Vision, Ambition and a Solid Plan to Power the Nation





ANTHONY ALBANESE MP

LEADER OF THE AUSTRALIAN LABOR PARTY

MEMBER FOR GRAYNDLER

Vision, Ambition and a Solid Plan to Power the Nation

Building a better Australia demands vision, ambition and a concrete plan.

Thursday marks the 49th anniversary of the opening of the biggest nation-building project conducted in Australia – construction of the Snowy Mountains Hydro-Electric Scheme.

This colossal undertaking – including seven power stations, 16 dams, 80km of aqueducts, 145km of tunnels and 1600km of roads and railway tracks – transformed Australia by providing electricity that drove post-war reconstruction and development of modern industry.

It encouraged the rise of multicultural Australia, with migrants from 30 nations making up two-thirds of the workforce.

The Snowy was a visionary project conceived by Ben Chifley’s Labor government.

When Chifley produced legislation in 1949, the conservatives, led by Robert Menzies, voted against it.

Menzies, the father of the Liberal Party, refused to attend the launch. Fortunately, when he became prime minister Menzies accepted the project’s nationbuilding value, put aside politics and got to work. But his initial folly typified a weakness of the Liberal and National parties: their preference for politics over action.

Short-termism explains why the current Coalition government dismantled the former Labor government’s plan for a 21st-century, fibre-based National Broadband Network and replaced it with a second-rate system based on 19th-century copper technology.

It’s why it has spent a decade talking down climate action for political gain, ignoring opportunities for jobs and economic growth that come from investing in cheap, renewable energy.

And it is why, after more than eight years in office, Scott Morrison has failed to articulate a long-term vision for the future of this country.

Australia needs a plan to rebuild our economy.

It’s not enough to return to the pre-Covid situation.

We must build back stronger, addressing weakness exposed by the pandemic.

This is at the core of Labor’s plan for a future made in Australia.

It is extraordinary that Australia lacks the capacity to manufacture mRNA vaccines or to be selfsufficient when it comes to basic medical supplies.
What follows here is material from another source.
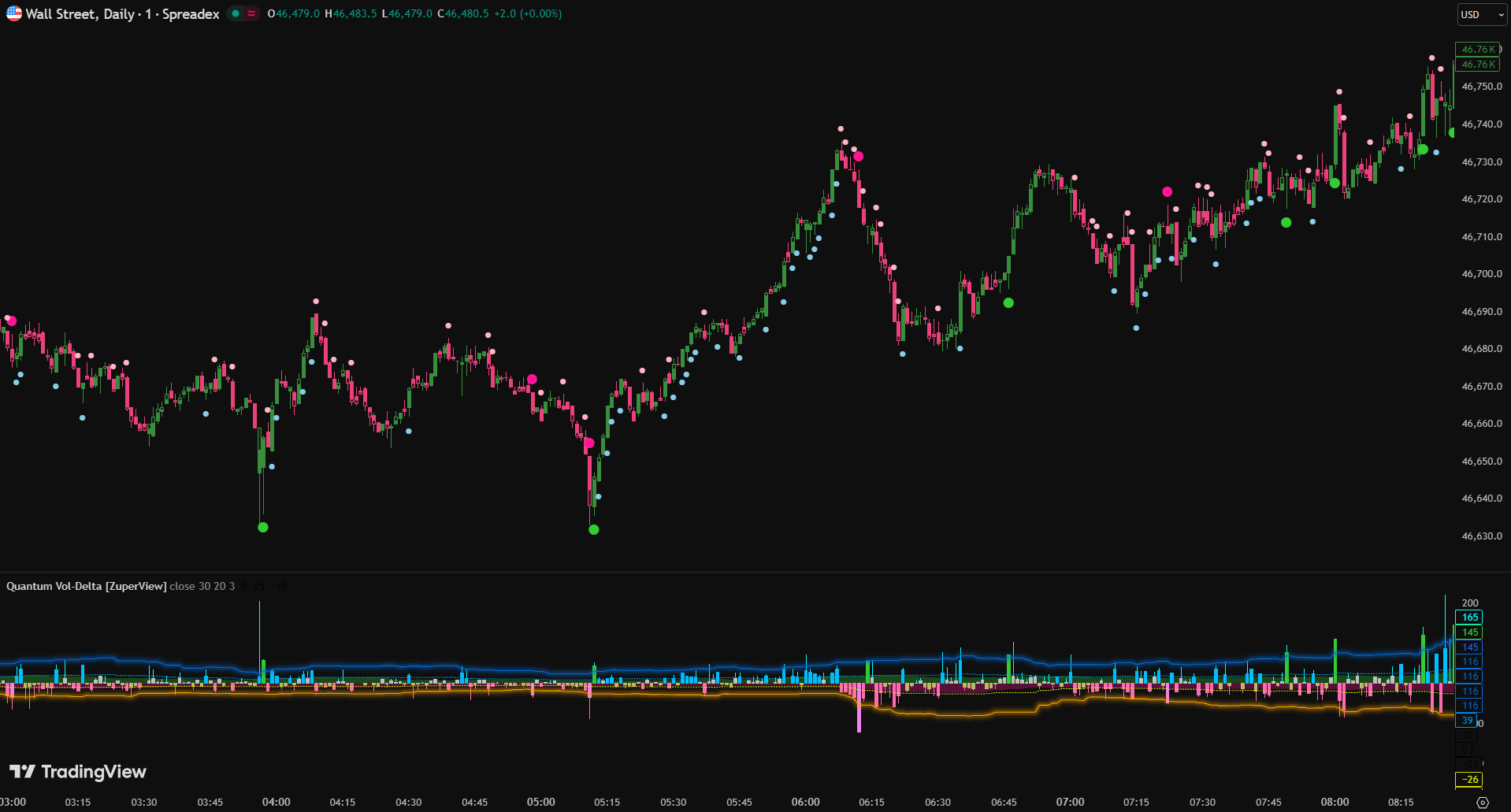Image resolution: width=1511 pixels, height=812 pixels.
Task: Click the blue 39 indicator value label
Action: click(x=1467, y=721)
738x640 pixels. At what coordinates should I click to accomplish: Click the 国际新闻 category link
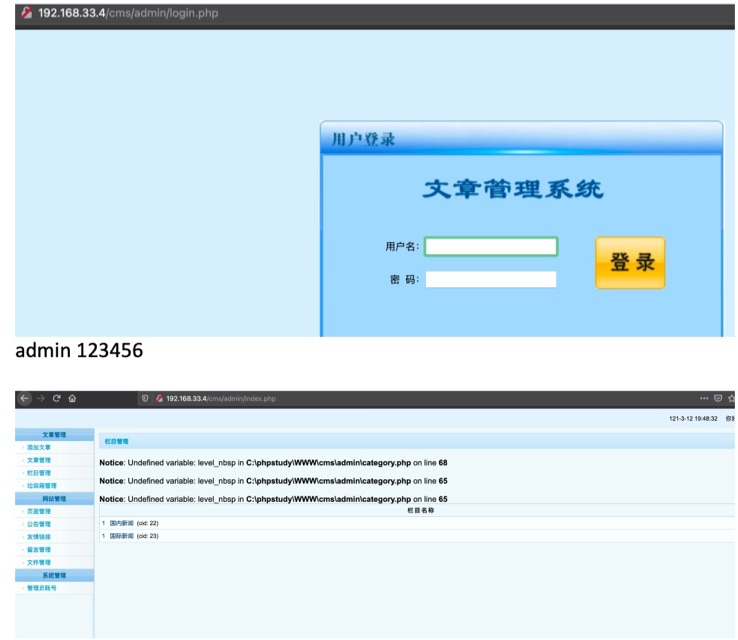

And it speaks to our lack of federal leadership and planning that most of the resources we mine and the food we grow is sent overseas in bulk when we could be adding value to these exports through manufacturing, creating jobs and new businesses.

The Coalition government has made our nation too reliant on imports, leaving us isolated and vulnerable at the end of precarious international supply chains.

A Labor government will change this, taking inspiration from Chifley’s example of long-term thinking in the national interest.

We’ll work with states, businesses and trade unions to revitalise the economy.

We can become more self-reliant and self-sufficient. We can become a renewable energy superpower.

Labor’s ambition is economic transformation that directly benefits working families, driven by the rise of cheap, renewable energy.

This will make all businesses more competitive, create secure jobs, lower household power bills and open up new opportunities.

To help businesses seize those opportunities, we’ll create a $15bn national reconstruction fund, providing loans and other support to new enterprises in areas such as value-adding, renewable energy, defence industries and transport.

Australia has the resources and brainpower to make everything from wind turbines to electric batteries, train carriages to military hardware, medicines to macaroni.

The NRF will help take these industries to the next level. As part of our plan to create secure jobs, Labor will ensure Australians get the skills to work in these new jobs by increasing investment in training.

We’ll also use the commonwealth’s considerable purchasing power to support Australian businesses.

Under our 10-point Buy Australian plan, a Labor government will prioritise, wherever possible, use of local suppliers when purchasing defence materiel, medicines and medical equipment as well as transport goods such as buses, trains and ferries.

We’ll work with state governments to ensure that when they spend federal money they adhere to our Buy Australian policies.

While Menzies initially resisted Chifley’s design of the Snowy Mountains Scheme, it is to former prime minister Malcolm Turnbull’s credit that he committed to expand the Snowy project.

However, Morrison has done nothing to ensure Snowy 2.0 will be efficiently connected to the national electricity grid.

It will be finished in 2025 but won’t be connected until 2027. That’s absurd.

But that’s the thing about vision.

It’s not about your next media conference or ticking off a list of politically convenient concepts.

Vision is about planning for the long term – getting it right for today and setting up a better and more prosperous future.

Anthony Albanese is the leader of the Australian Labor Party.